DOCUMENT EXCERPT —

---

Madeira, officially the Autonomous Region of Madeira (Portuguese: Região Autónoma da Madeira), is one of the two autonomous regions of Portugal, the other being the Azores. It is an archipelago situated in the North Atlantic Ocean, in a region known as Macaronesia, just under 400 kilometres (250 mi) to the north of the Canary Islands and 520 kilometres (320 mi) west of Morocco. Madeira is geologically located on the African Tectonic Plate, though the archipelago is culturally, economically and politically European. Its total population was estimated in 2021 at 251,060. The capital of Madeira is Funchal, which is located on the main island's south coast.

During the reign of King Edward III of England, lovers Robert Machim and Anna d'Arfet were said to have fled from England to France in 1346. Driven off course by a violent storm, their ship ran aground along the coast of an island that may have been Madeira. Later this legend was the basis of the naming of the city of Machico on the island, in memory of the young lovers.

---

BRIEF 1 —
Format the listing as a numbered list, from its first line through the line containing "Action: tap(297, 23)", leaving out blank lines.

---

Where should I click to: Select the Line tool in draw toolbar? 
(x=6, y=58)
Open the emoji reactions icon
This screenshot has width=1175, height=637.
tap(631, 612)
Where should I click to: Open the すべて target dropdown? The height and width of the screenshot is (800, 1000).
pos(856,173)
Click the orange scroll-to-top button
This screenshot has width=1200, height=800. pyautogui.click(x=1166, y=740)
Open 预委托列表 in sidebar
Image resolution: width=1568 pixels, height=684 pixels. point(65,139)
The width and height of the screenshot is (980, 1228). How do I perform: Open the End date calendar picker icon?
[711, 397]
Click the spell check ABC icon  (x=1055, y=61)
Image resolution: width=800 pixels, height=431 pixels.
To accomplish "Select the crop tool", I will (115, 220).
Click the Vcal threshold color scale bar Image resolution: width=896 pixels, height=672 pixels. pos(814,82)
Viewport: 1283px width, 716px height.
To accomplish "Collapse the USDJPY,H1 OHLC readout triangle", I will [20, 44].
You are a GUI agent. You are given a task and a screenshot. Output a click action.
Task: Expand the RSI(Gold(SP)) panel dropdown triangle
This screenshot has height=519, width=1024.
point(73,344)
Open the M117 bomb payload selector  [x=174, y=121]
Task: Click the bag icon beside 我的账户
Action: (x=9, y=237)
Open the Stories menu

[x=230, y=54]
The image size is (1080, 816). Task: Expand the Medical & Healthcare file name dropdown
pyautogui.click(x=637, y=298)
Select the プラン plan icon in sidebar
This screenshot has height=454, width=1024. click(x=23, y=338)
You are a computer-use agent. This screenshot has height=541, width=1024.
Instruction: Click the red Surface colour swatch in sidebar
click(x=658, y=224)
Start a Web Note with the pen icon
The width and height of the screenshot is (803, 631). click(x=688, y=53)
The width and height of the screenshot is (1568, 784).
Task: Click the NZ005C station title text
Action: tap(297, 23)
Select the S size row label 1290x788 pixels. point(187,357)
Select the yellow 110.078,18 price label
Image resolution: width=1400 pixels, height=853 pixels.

---

BRIEF 2 —
In the excerpt about Madeira, what city is named in memory of the two lovers said to have fled England in 1346?

FULL SOLUTION 1 —
1. Where should I click to: Select the Line tool in draw toolbar? 
2. (x=6, y=58)
3. Open the emoji reactions icon
4. This screenshot has width=1175, height=637.
5. tap(631, 612)
6. Where should I click to: Open the すべて target dropdown? The height and width of the screenshot is (800, 1000).
7. pos(856,173)
8. Click the orange scroll-to-top button
9. This screenshot has width=1200, height=800. pyautogui.click(x=1166, y=740)
10. Open 预委托列表 in sidebar
11. Image resolution: width=1568 pixels, height=684 pixels. point(65,139)
12. The width and height of the screenshot is (980, 1228). How do I perform: Open the End date calendar picker icon?
13. [711, 397]
14. Click the spell check ABC icon  (x=1055, y=61)
15. Image resolution: width=800 pixels, height=431 pixels.
16. To accomplish "Select the crop tool", I will (115, 220).
17. Click the Vcal threshold color scale bar Image resolution: width=896 pixels, height=672 pixels. pos(814,82)
18. Viewport: 1283px width, 716px height.
19. To accomplish "Collapse the USDJPY,H1 OHLC readout triangle", I will [20, 44].
20. You are a GUI agent. You are given a task and a screenshot. Output a click action.
21. Task: Expand the RSI(Gold(SP)) panel dropdown triangle
22. This screenshot has height=519, width=1024.
23. point(73,344)
24. Open the M117 bomb payload selector  [x=174, y=121]
25. Task: Click the bag icon beside 我的账户
26. Action: (x=9, y=237)
27. Open the Stories menu
28. [x=230, y=54]
29. The image size is (1080, 816). Task: Expand the Medical & Healthcare file name dropdown
30. pyautogui.click(x=637, y=298)
31. Select the プラン plan icon in sidebar
32. This screenshot has height=454, width=1024. click(x=23, y=338)
33. You are a computer-use agent. This screenshot has height=541, width=1024.
34. Instruction: Click the red Surface colour swatch in sidebar
35. click(x=658, y=224)
36. Start a Web Note with the pen icon
37. The width and height of the screenshot is (803, 631). click(x=688, y=53)
38. The width and height of the screenshot is (1568, 784).
39. Task: Click the NZ005C station title text
40. Action: tap(297, 23)

FULL SOLUTION 2 —
Machico